Facebook's entry to this market means that every single company must now take cryptocurrency seriously. Companies around the world are now considering their cryptocurrency strategy.
This is not a repetition of corporate circle chips in 2015 and 2017. Then companies played with the idea of having a "blockchain" strategy. Blockchain was a buzzword, and companies disguised their innovation departments in building toys that never saw the light of day as actual products. This time could not be any different. Facebook has hammered the last nail into the coffin of "blockchain not bitcoin."
Facebook has taken blockchain seriously. They understand that "technology" is not cool. What is cool is the high quality products that technology can be used to create: digital cash, new currencies, and programmatic money. Every single business has ever tried to make money.
Now, one of the world's largest corporations, has decided to dispense with the middle steps and go directly to the money party.
"Why have the crypto customers been asked," Do they need a block chain for this? "" Libra will be allowed. They could have "just used a database."

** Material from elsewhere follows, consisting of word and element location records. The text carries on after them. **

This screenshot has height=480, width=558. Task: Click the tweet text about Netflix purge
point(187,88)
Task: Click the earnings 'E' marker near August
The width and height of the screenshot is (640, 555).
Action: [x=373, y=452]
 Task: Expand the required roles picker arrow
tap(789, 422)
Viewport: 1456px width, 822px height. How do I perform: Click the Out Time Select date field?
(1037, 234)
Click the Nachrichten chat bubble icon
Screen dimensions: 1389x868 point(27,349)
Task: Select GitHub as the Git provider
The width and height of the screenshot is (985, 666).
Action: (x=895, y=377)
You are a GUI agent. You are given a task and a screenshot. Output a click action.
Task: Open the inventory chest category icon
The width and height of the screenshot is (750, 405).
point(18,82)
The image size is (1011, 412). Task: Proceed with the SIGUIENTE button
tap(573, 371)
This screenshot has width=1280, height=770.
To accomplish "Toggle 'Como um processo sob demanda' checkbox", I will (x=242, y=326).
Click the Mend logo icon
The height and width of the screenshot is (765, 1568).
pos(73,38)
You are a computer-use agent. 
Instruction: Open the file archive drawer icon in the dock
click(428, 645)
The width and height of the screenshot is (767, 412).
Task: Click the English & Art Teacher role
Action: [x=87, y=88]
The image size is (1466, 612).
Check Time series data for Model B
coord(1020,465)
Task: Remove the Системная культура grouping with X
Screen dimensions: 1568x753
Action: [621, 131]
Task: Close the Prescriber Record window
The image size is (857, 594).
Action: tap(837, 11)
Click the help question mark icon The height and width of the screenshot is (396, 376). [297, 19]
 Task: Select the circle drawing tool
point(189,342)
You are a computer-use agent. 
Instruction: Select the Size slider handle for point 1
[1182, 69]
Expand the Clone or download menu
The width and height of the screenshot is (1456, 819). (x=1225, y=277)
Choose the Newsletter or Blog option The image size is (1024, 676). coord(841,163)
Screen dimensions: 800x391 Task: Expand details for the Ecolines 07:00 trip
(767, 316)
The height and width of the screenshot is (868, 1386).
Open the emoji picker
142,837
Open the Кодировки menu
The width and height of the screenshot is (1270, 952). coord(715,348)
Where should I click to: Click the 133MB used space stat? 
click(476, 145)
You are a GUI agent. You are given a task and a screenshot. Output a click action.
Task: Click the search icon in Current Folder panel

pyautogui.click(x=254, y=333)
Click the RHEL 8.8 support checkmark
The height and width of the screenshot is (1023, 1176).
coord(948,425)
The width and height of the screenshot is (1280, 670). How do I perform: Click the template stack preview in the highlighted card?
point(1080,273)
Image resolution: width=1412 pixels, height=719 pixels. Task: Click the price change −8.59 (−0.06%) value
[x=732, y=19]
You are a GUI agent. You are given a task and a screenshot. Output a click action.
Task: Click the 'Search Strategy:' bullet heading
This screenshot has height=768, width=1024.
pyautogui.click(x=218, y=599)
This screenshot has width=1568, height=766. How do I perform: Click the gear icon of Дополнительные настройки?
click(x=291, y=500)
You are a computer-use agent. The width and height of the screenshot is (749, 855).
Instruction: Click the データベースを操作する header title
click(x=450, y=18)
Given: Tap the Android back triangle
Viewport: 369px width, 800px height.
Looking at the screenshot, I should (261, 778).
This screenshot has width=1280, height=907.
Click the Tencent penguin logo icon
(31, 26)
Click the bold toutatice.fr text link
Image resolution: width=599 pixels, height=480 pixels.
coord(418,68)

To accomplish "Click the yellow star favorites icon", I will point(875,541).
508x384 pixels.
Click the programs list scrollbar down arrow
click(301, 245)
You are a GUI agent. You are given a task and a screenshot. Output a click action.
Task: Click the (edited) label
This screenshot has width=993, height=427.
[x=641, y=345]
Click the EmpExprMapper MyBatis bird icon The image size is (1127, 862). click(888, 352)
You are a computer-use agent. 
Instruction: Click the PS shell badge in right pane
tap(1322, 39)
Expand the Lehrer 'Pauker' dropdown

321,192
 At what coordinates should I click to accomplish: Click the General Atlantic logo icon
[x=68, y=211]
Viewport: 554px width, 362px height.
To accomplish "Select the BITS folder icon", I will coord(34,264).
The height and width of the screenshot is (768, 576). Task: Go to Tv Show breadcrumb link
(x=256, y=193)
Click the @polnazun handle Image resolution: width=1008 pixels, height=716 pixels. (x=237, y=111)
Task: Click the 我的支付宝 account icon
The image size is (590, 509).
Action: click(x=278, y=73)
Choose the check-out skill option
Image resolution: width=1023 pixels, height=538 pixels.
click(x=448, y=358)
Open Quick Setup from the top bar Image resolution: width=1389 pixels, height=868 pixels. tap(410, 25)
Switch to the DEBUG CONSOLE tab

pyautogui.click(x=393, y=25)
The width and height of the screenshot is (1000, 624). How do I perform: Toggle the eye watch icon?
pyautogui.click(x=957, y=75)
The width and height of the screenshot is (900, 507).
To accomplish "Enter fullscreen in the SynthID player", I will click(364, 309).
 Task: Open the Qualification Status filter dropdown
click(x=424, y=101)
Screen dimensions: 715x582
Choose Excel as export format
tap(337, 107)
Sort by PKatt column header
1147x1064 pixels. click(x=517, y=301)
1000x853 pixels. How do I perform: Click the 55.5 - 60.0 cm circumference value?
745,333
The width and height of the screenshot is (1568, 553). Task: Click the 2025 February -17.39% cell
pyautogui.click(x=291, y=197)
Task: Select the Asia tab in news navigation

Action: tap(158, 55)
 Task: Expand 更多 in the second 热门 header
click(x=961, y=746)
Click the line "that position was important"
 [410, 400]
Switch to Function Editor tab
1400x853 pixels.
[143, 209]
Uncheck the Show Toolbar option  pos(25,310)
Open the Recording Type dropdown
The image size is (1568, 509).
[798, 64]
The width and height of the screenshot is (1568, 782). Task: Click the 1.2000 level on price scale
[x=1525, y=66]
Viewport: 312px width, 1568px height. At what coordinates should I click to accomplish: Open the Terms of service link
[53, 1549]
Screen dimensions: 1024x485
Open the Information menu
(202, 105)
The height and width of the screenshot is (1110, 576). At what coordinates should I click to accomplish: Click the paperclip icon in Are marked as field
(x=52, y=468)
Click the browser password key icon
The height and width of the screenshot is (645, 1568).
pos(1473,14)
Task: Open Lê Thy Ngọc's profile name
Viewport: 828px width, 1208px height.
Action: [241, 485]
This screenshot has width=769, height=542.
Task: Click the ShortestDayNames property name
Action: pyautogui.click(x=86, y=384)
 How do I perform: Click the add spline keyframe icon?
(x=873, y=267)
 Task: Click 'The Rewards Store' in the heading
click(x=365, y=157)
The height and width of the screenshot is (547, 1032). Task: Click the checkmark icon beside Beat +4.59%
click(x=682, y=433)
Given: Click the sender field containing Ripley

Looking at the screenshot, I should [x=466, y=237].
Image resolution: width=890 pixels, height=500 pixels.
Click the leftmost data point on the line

The answer is simple. Even Facebook could not create this product without (though limited) decentralization that blockchain provides. Facebook needs blockchain for this for the same reason that any cryptocurrency needs blockchain. The only key players that are allowed to issue money are regulated financial institutions. They must be regulated wherever money is issued and used. There are hundreds of different jurisdictions with thousands of regulations.
Blockchains are protocols that make money and transact money in the form of cryptographic evidence. They are unregulated for the same reason peer-to-peer encryption is unregulated: They are too abstract. The combination of decentralized management and value that results in solving mathematical problems means that regulators themselves define laws that will be limited enough to be sensible and broad enough to be effective.
They have tried to regulate encryption and encryption many times and always failed.
Up to now, it was a curious fact that polite society had agreed to mostly ignore, sometimes with a disgusting laugh. From now on, it is a fact of business that serious leaders must master.
Master what they want, and Facebook has posted the textbook:
- Decentralize as much as is needed, but no more
- ] Give a sign of stable value so that it can be reliably used in trade
- Utilize your existing ecosystem to get users.
Opens these things and you a whole world of profit from seigniorage before you. Build loyalty that goes beyond just brand and product to the actual payment method for these products. Collect data previously unheard of and assign purchasing behavior to marketing in ways never before possible. Tax each transaction or interest earned on funds held as reserves. And if you play your cards properly, you can even make money out of thin air.
The big leagues attract the big players. Banks, technology companies, giant dealers, telecoms now have no choice but to enter this game.
The world will not be idiotic and let Facebook own this new, phenomenal market opportunity. A thousand stallcoins come. Starbucks will let you buy wait with "Starbucks." Verizon and AT & T will give money as mobile and smart as the device already in your pocket.
Juul will give you discounts if you pay in Jems. The city of Venice will make tourists pay for the burden they have been in, more so, Ducats.
Sure, many of these products will have the same fate as Pets.com. Most products fail. And then? Money is a product now, and if there is one thing every business wants to do, it makes money.